Mobile Home Park Deal Analysis

7 Replies

Hi everyone - first time poster here

I am looking at a mobile home park that had been listed through a realtor for several months with no bite. To me it looks like a cash flowing cow, but would love to hear what things I may be missing. The details are as follows...

14 park owned trailers. All older and in verifying conditions and currently renting for \$7,050/mo

1 tenant owned trailer. Lot rent is \$200

1 4 bedroom house on the property. Current rent is \$700

Total monthly income is \$7,950

Previous years expenses were

~\$15,000 utilities (has city sewer and water)

~\$10,000 depreciation

~\$15,000 operating expenses

With vacancies, the previous year total income was ~\$75,000

On the surface does this look like a good deal?

What questions do I need to be asking to ensure I am not missing something major?

Any other input is greatly appreciated!!

At first glance, in my limited knowledge, it looks like someone is not great at running numbers. Either they're lying, hiding something, or just don't know how to run a park.

@Dominick Dahmen can you explain why you think that?

@Eben Rohling Well actually upon closer inspection, the numbers would work, but you have to be careful about the park owned homes (POHs).

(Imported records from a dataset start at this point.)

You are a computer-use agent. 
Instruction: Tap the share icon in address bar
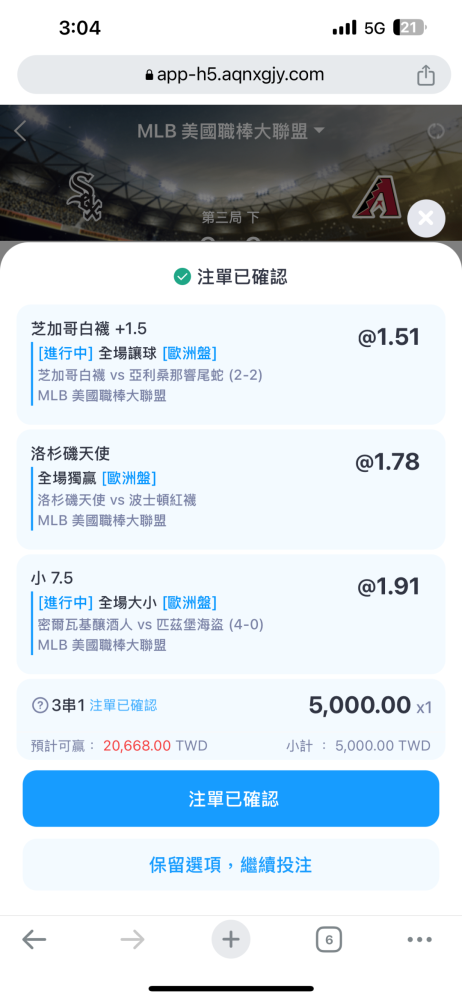pyautogui.click(x=426, y=75)
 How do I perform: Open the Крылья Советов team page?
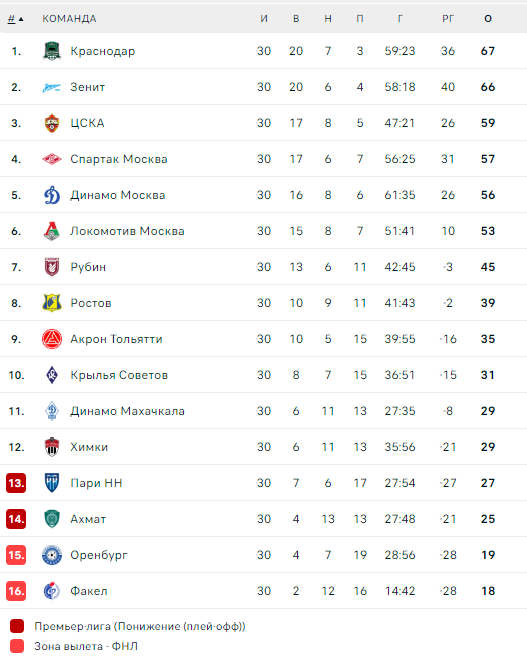[119, 375]
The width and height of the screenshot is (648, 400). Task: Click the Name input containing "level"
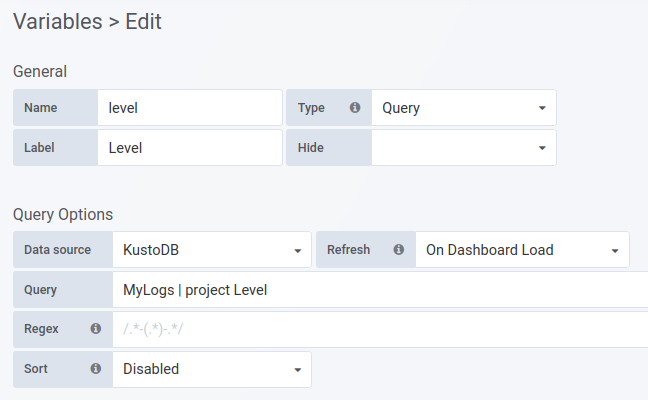pos(190,108)
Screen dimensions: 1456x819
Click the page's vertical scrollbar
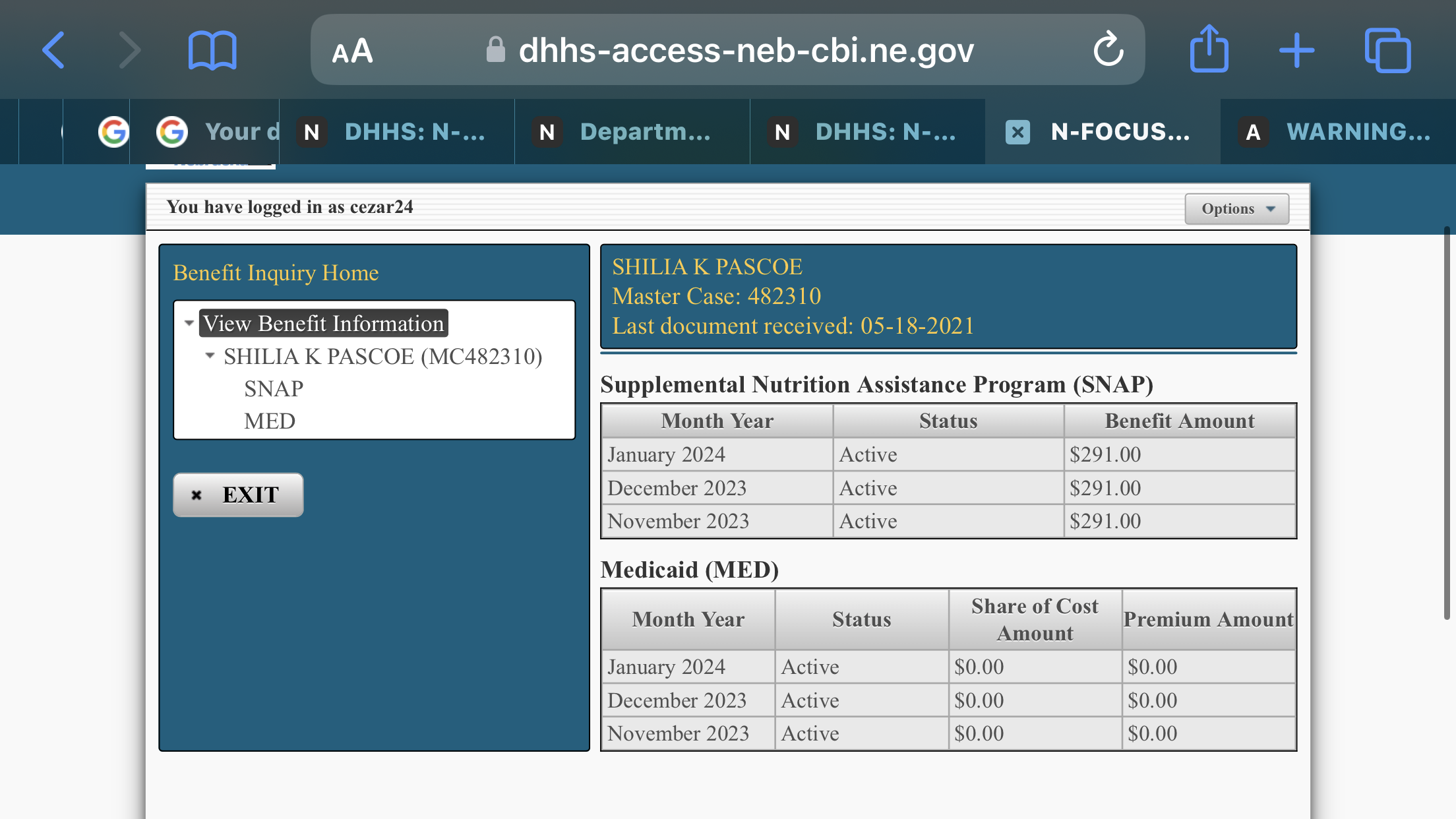1446,423
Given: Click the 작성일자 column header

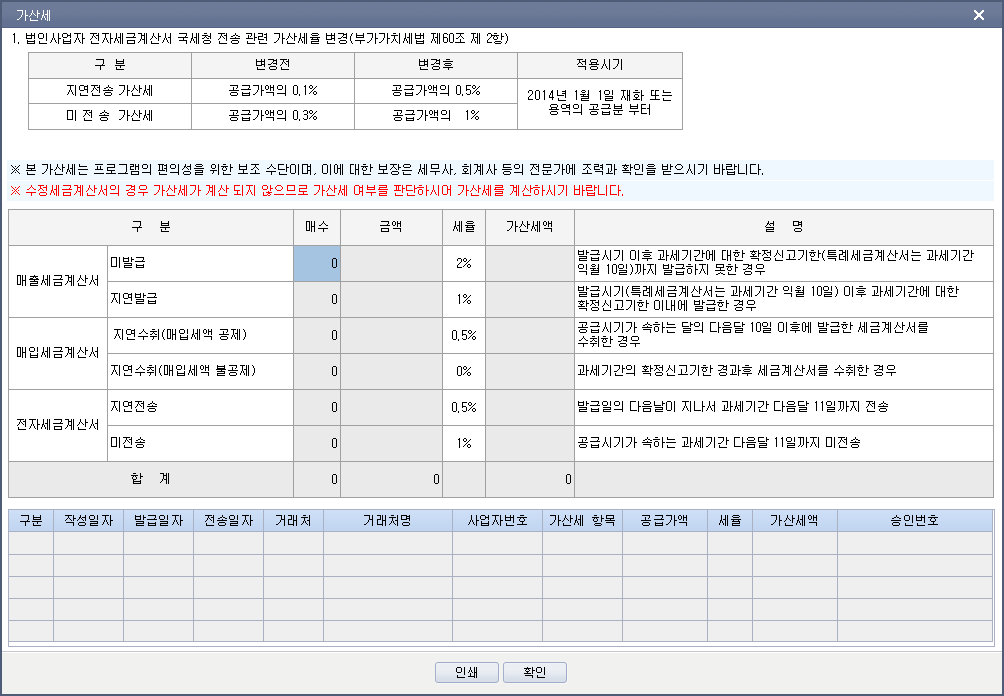Looking at the screenshot, I should [x=88, y=521].
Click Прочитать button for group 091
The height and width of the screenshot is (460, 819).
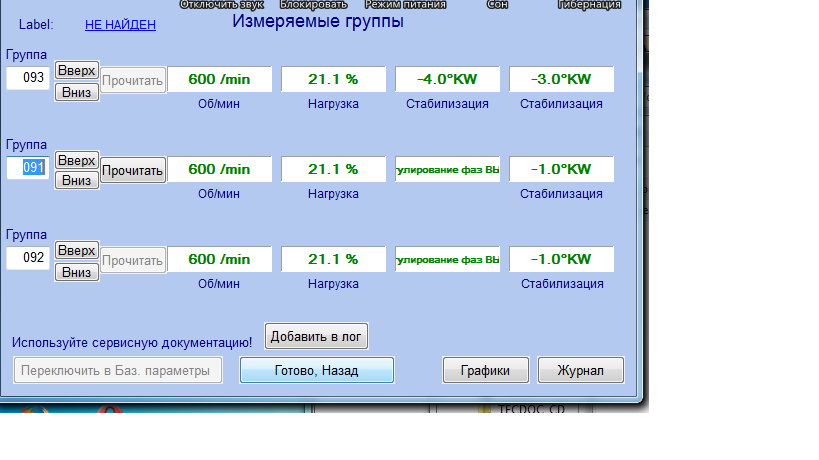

What is the actual lot rent underlying that? You only want to buy the trailers for no more than what they would sell for in that market. Don't make the mistake of capitalizing their income. I'd need some more details on the numbers personally. Like what exactly the owner spent on maintenance, etc.

Assuming \$200/month lot rents (the tenant owned home currently pays \$200 so it seems like a decent bogey to use for your TOH’s) you have the following rough valuation:

• 1. Gross Lot Rent:  \$200/month lot rent x 15 lots x 12 months = \$36,000
• 2. Estimated Expense Ratio:  50% (\$18,000).  Note that I recommend a higher expense ratio than a traditional 30%-40% for MHP’s due to the small size of the park and the fact that the park pays for utilities as opposed to the tenants.
• 3. Estimated NOI From Lot Rent: \$18,000

You can capitalize NOI from Lot Rent and add the additional items (1-shell value of park owned homes and 2-discounted value of single family home) to arrive at a rough valuation:

+ shell value of older park owned homes = \$500 to \$1,000 x 14 homes = \$7,000 to \$14,000

+ market value of single family home = ?? (Apply a 30% Discount to a comparable home in the area due to the fact that the home is located in a MHP and typically cannot be sold for true market value because of the negative stigma associated with its presence in a MHP.)

With the above in mind, and the value of the single family home omitted from this analysis, the estimated valuation range seems to be:

@10% Cap Rate:  (\$18,000/10%) = \$180,000 + Shell value of 14 POH‘s (\$7,000 to \$14,000) = \$187,000 to \$194,000

@9% Cap Rate: (\$18,000/9%) = \$200,000 + Shell value of 14 POH‘s (\$7,000 to \$14,000) = \$207,000 - \$214,00

To finalize this estimate, you need to:

• a) determine the appropriate market cap rate to use when capitalizing the NOI. The examples above (10% and 9%) were used at random because it made the math easy. Talk to other MHP brokers to determine the cap rate at which other parks are trading in your area. For guidance, parks in larger metros (100k+ population) and in decent condition trade at lower cap rates whereas parks in small metros (<50k population) trade at higher cap rates. Small changes in cap rates drive major swings in estimated value so be conservative and skew towards using higher cap rates in your estimates.
• b) determine the appropriate value of the single family home in the park

I hope the analysis above sheds light on the factors to consider in the valuation estimate.

@John Jacobus that was very detailed and helpful! Thank you!

I haven’t seen inside the house, but I wouldn’t put more than a \$40,000 value on it personally. If I understand correctly, using a 10% cap rate and \$1,000 per MH, and \$40,000 for the house puts the total value at \$227,000. So the asking price seems to be inline with a back of the napkin calculation

@Eben Rohling I agree with your thinking

@John Jacobus nailed it. Also, please please understand that anytime you are buying a park with homes included (park owned homes) you will almost ALWAYS spend more money on repairs and maintenance than you anticipate. People will move out and you will have to fix up a home that you thought was in better condition than when you initially purchased it. People don't estimate correctly how much work most park owned homes will need until it's after the fact.